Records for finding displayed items
= = = =

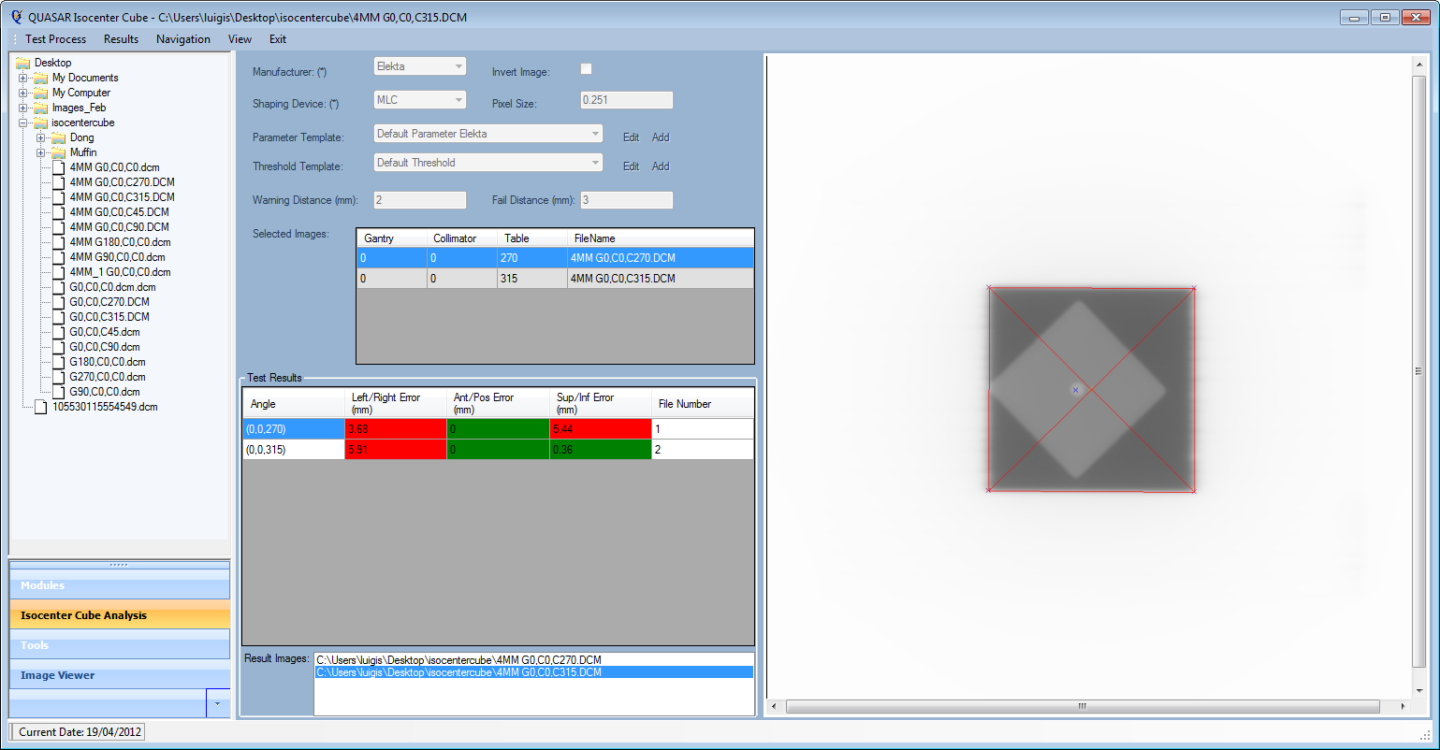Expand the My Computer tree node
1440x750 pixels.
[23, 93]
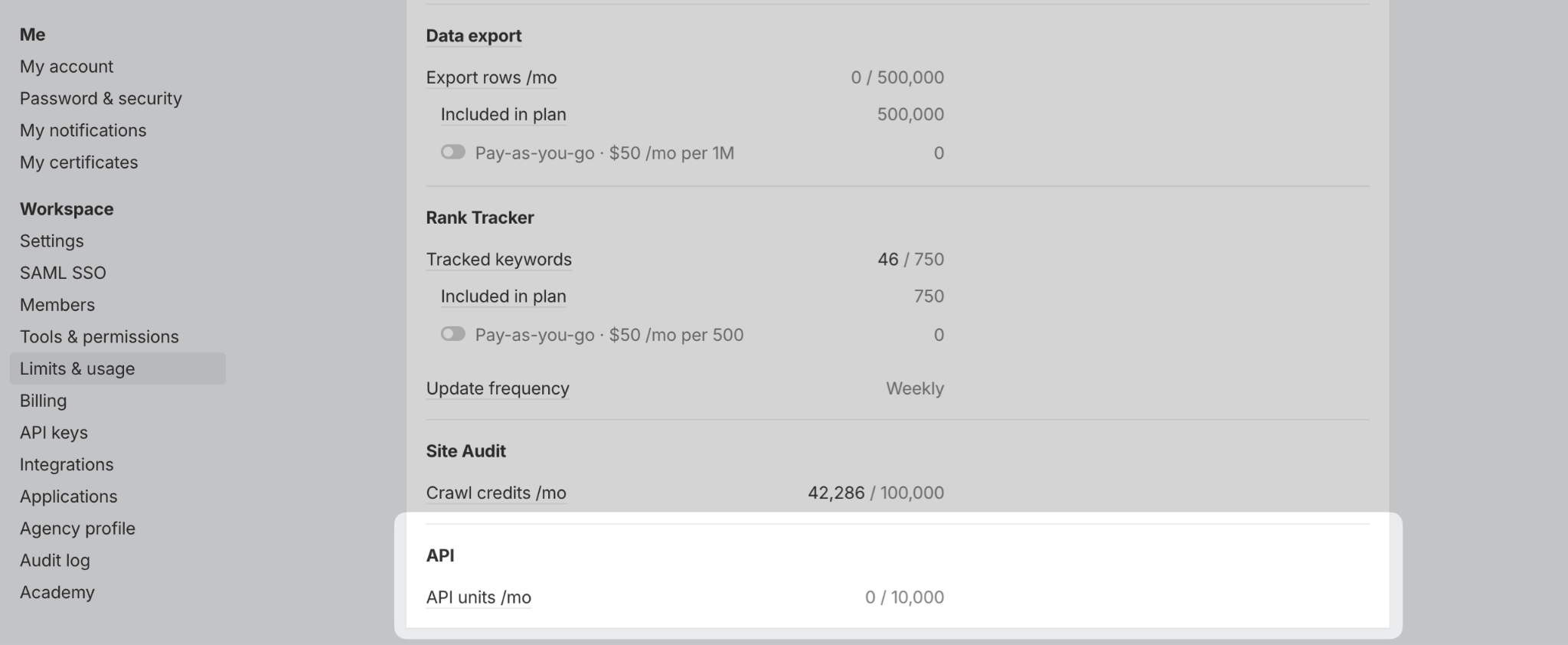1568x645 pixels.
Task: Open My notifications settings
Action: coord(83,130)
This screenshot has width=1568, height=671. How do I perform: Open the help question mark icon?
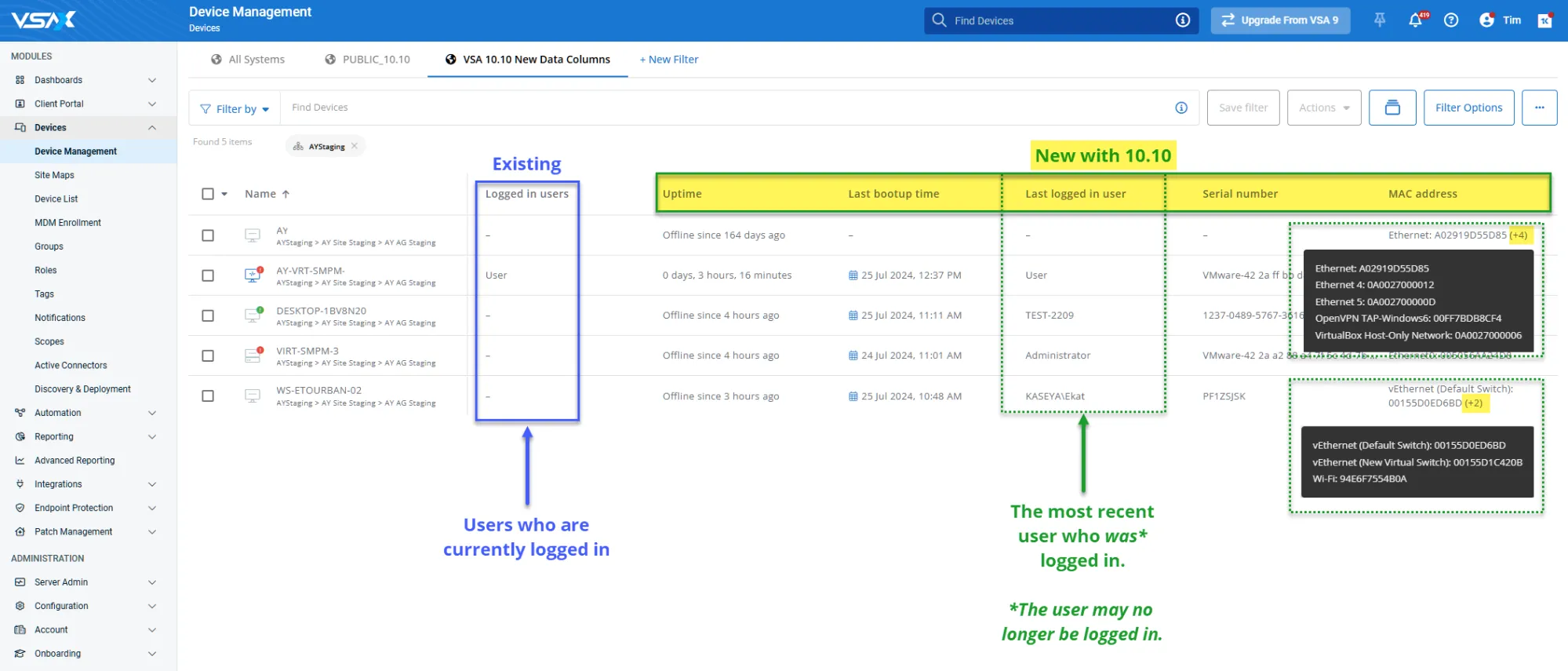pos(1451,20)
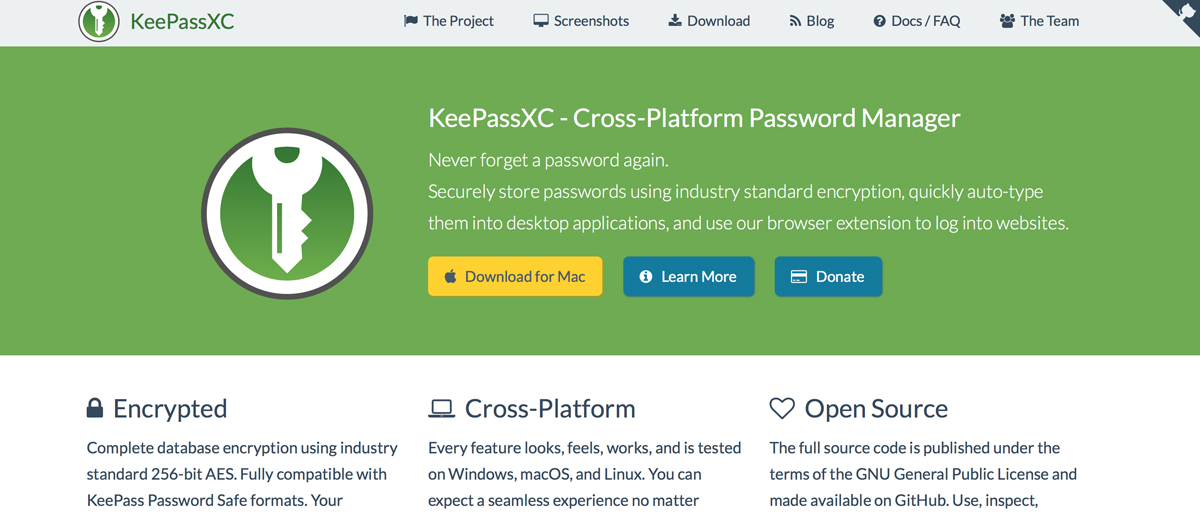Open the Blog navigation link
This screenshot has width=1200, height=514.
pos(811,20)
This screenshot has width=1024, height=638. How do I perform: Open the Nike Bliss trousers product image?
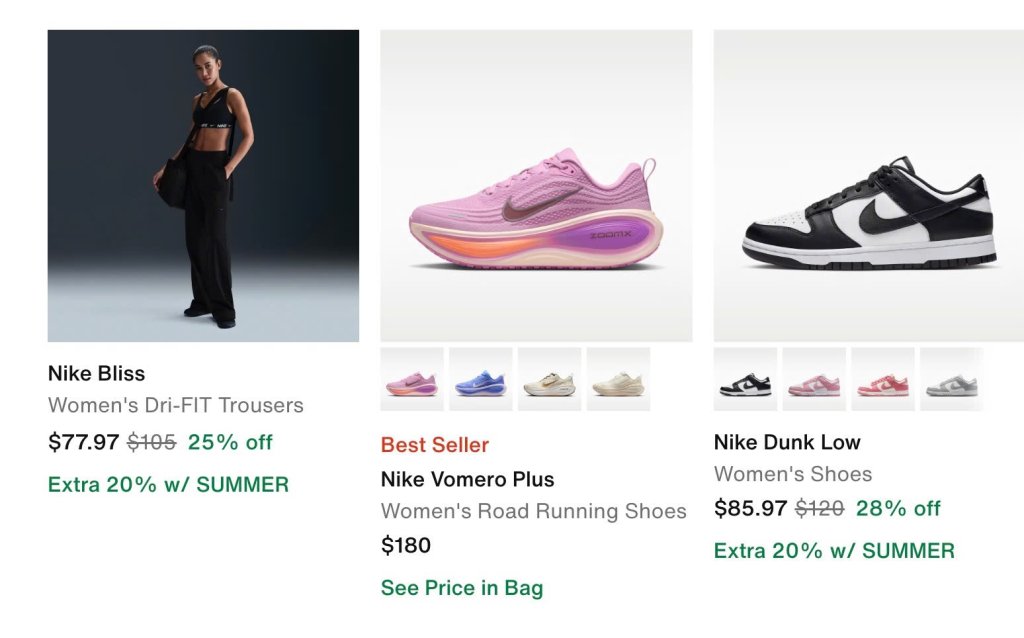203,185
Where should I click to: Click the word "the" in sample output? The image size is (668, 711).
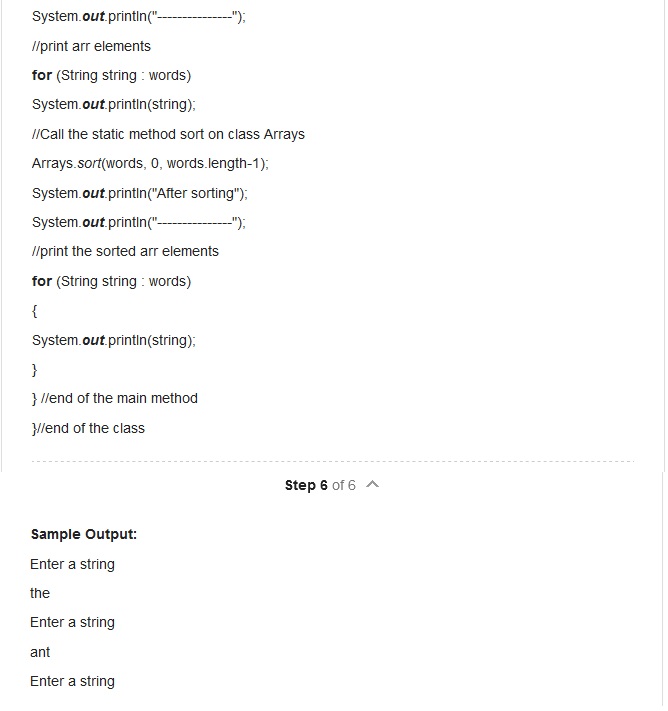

= = = =

__EXERCISE__.
Print all of the records above exactly as they are, leaving out the pictures.

__EXERCISE RESULT__.
Expand the My Computer tree node
1440x750 pixels.
[23, 93]
1568x645 pixels.
Task: Open My notifications settings
Action: coord(83,130)
This screenshot has width=1568, height=671. How do I perform: Open the help question mark icon?
pos(1451,20)
Open the Blog navigation link
This screenshot has width=1200, height=514.
pos(811,20)
This screenshot has width=1024, height=638. How do I perform: Open the Nike Bliss trousers product image?
203,185
Where should I click to: Click the word "the" in sample output? The image size is (668, 711).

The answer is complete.